Les habitants de Dardilly son pays natal, pénétrés eux-mêmes d’une profonde estime pour leur compatriote voulurent s’assurer ses précieuses dépouilles ; une sainte lutte s’engagea entre Ars et Dardilly et un premier testament par lequel Mr le Curé d’Ars avait favorisé son pays, à la sollicitation de Mgr Chalandon, alors évêque de Belley, fut changé en faveur d’Ars. J’ai été un des quatre témoins qui ont signé le dernier testament fait la veille de sa mort. Cette réputation de sainteté qui avait toujours accompagné Mr le Curé pendant sa vie ne s’est point affaiblie après sa mort ; l’impression de ses vertus, la confiance en ses prières sont toujours les mêmes. L’église où il a exercé le saint ministère continue à être un but de pèlerinage et des grâces de conversion et des faveurs signalées s’obtiennent par son intercession.

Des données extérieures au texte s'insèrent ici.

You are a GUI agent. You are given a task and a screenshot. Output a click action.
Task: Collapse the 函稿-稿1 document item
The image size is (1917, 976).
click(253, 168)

Au vingt-sixième interrogatoire, le témoin répond :



Je ne connais aucune protestation de la part des fidèles contre la réputation de sainteté du Curé d’Ars . La mauvaise presse même a été obligée de céder à l’impression générale de sainteté que l’on en avait.



Au vingt-septième interrogatoire, le témoin répond :



J’ai entendu dire que plusieurs faveurs miraculeuses avaient été obtenues à son tombeau mais je n’ai aucun détail précis parce que je n’habite plus Ars depuis cinquante jours après le décès du Curé. J’atteste seulement qu’une personne dans cet intervalle de temps vint à Ars atteinte d’une ankylose au bras et qu’ayant prié pendant quelque temps auprès du tombeau du bon Curé , elle fut guérie. Je présentai moi-même cette personne à un de Messieurs les missionnaires pour recevoir sa déposition.

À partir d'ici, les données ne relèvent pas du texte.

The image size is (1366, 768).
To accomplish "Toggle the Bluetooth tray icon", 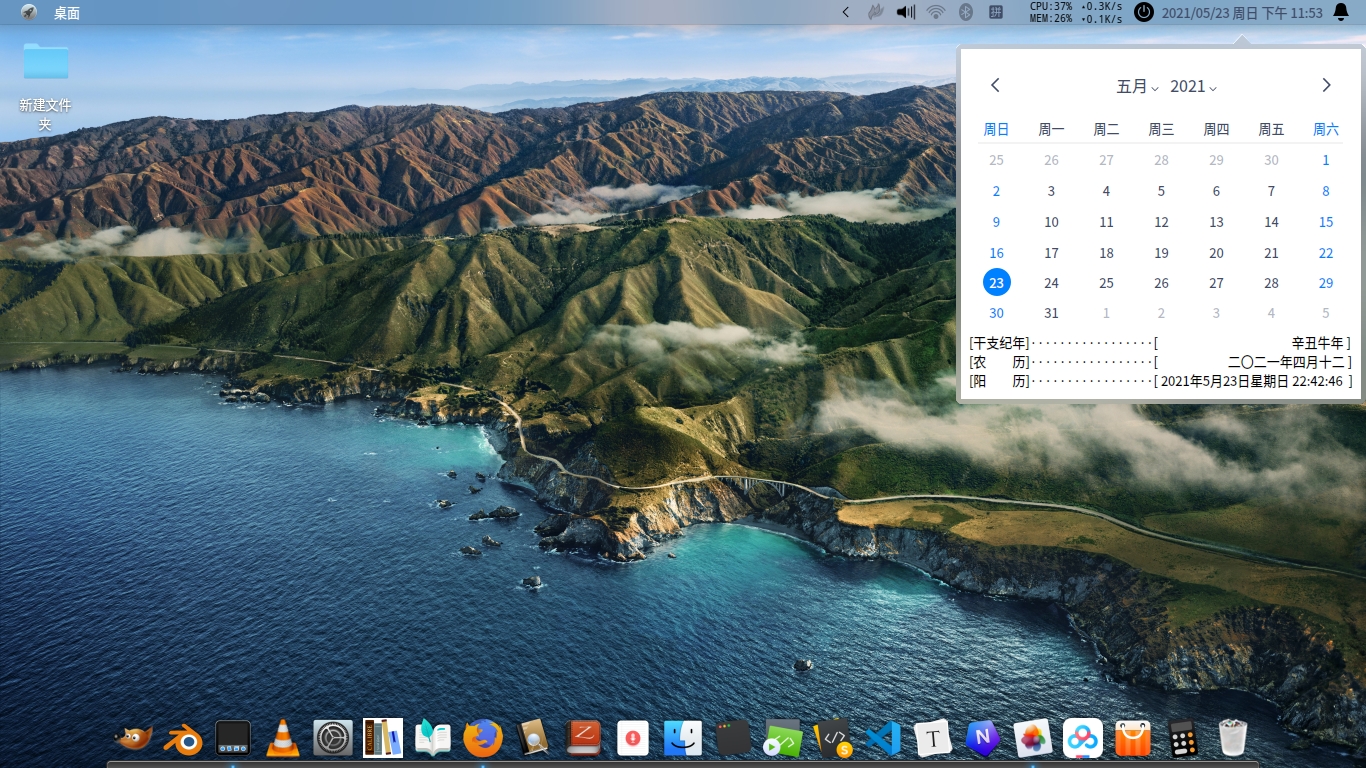I will pyautogui.click(x=966, y=12).
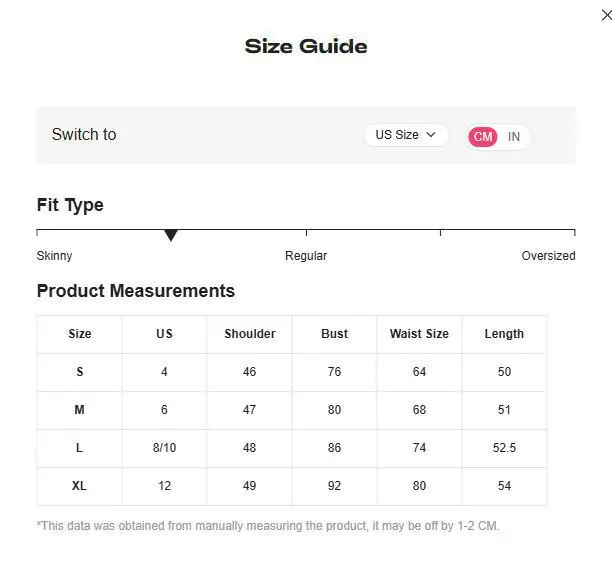Select the XL size row label
Image resolution: width=612 pixels, height=570 pixels.
tap(80, 486)
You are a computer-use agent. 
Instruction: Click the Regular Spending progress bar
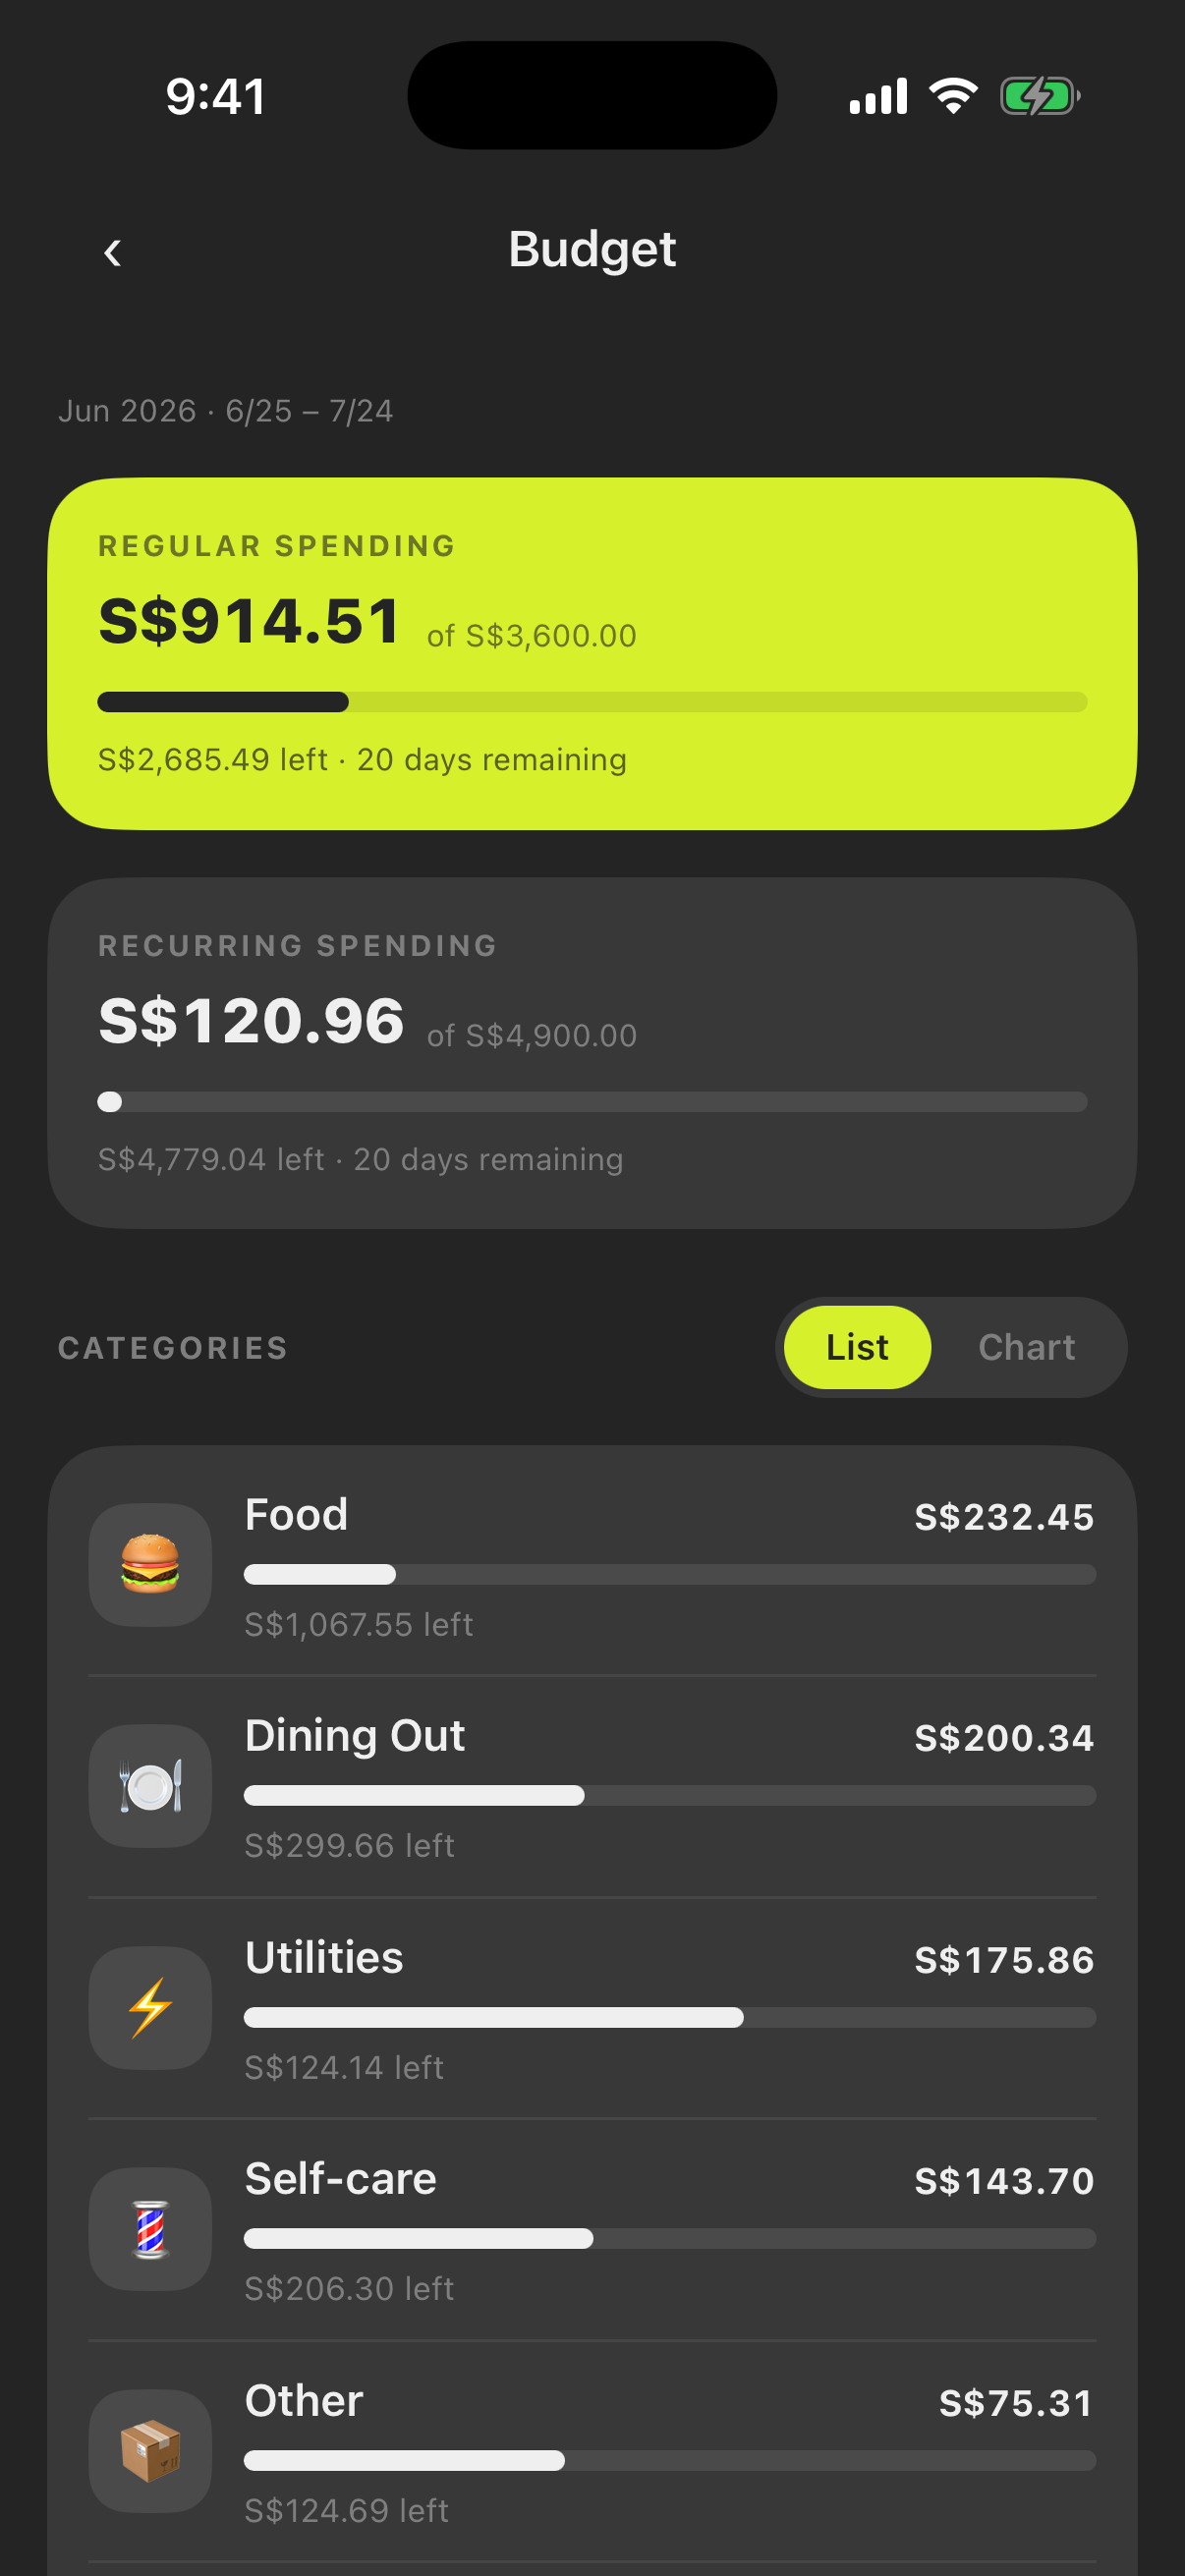[x=592, y=702]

Au vingt-huitième interrogatoire, le témoin répond :



Je n’ai rien à ajouter à ma déposition sur les vertus, dons surnaturels et faits surnaturels du Curé d’Ars.



Et expleto examine super interrogatoriis, deventum est ad articulos , super quibus testi lectis, dixit se tantum scire, quantum supra deposuit ad interrogatoria, adquae se retulit.

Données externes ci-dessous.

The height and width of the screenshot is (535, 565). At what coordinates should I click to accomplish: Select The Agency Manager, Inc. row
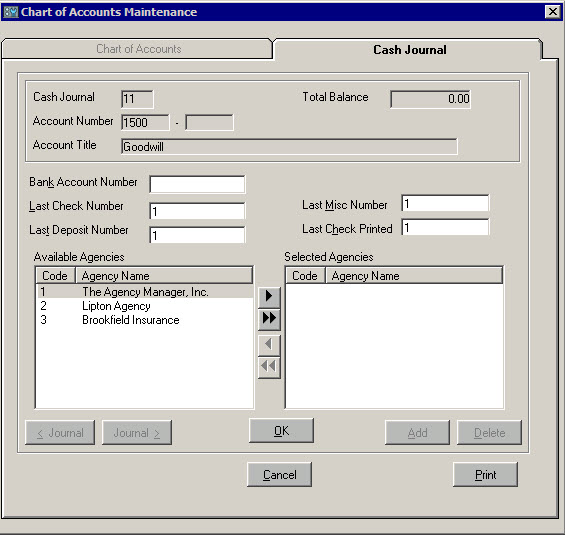pyautogui.click(x=144, y=292)
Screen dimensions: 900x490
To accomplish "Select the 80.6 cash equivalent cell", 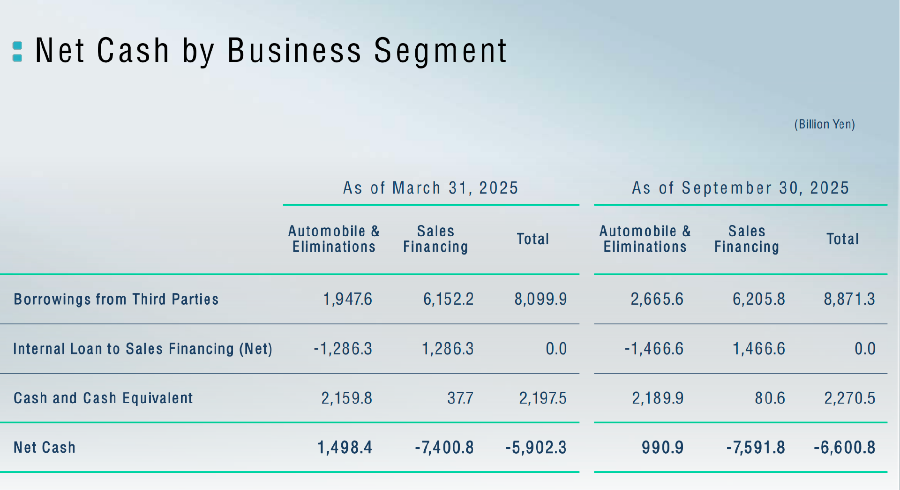I will [x=770, y=398].
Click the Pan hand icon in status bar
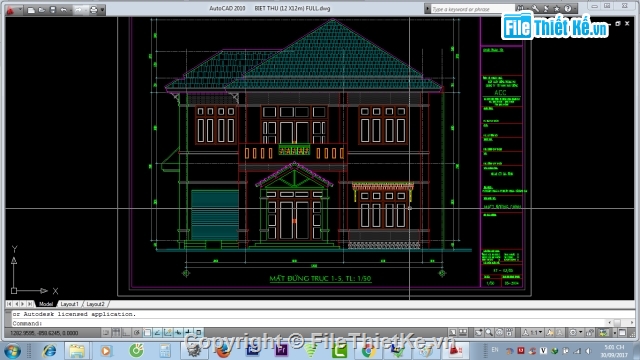This screenshot has height=360, width=640. coord(478,333)
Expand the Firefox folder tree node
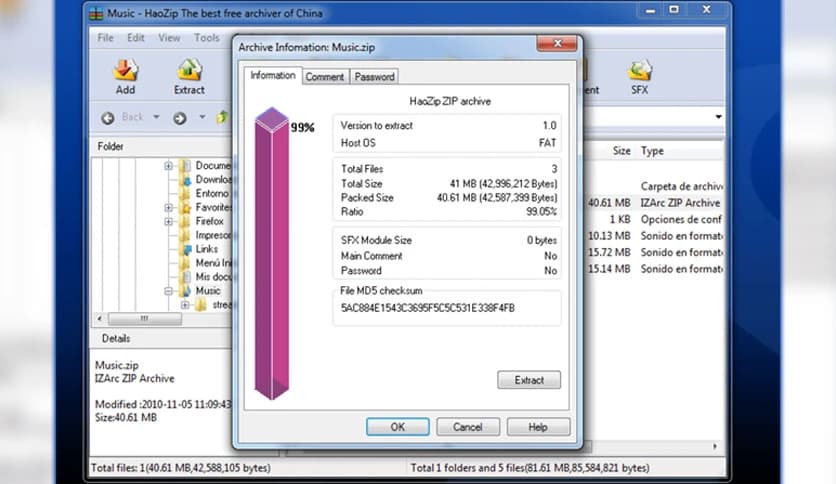This screenshot has height=484, width=836. [x=169, y=221]
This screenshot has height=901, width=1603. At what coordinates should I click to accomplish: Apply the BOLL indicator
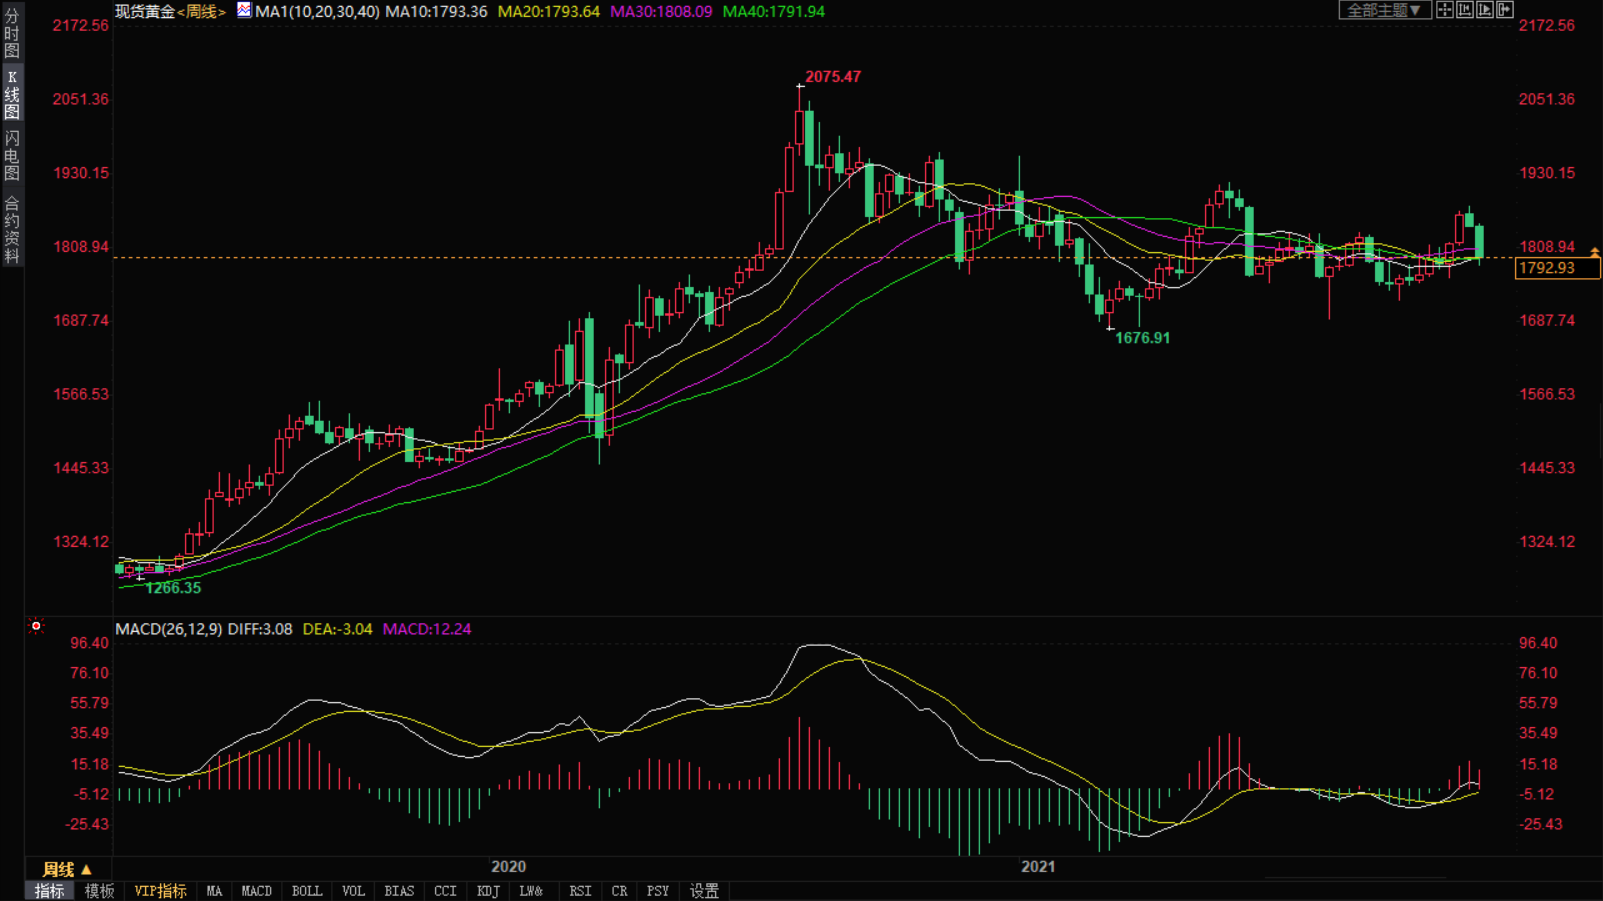306,891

Sic completo examine, integra depositio perlecta fuit a me Notario a principio usque ad finem testi supradicto alta et intelligibili voce ; qua per ipsum bene audita et intellecta respondit se in eamdem perseverare et illam confirmavit. Hoc facto dixit tantum :



Je remplissais par affection et par reconnaissance auprès de Mr Vianney les fonctions les plus intimes. Dans l’église je m’occupais à établir l’ordre parmi les hommes qui se présentaient au tribunal afin que personne ne passât qu’à son tour et qu’ainsi il n’y eût ni confusion ni privilège.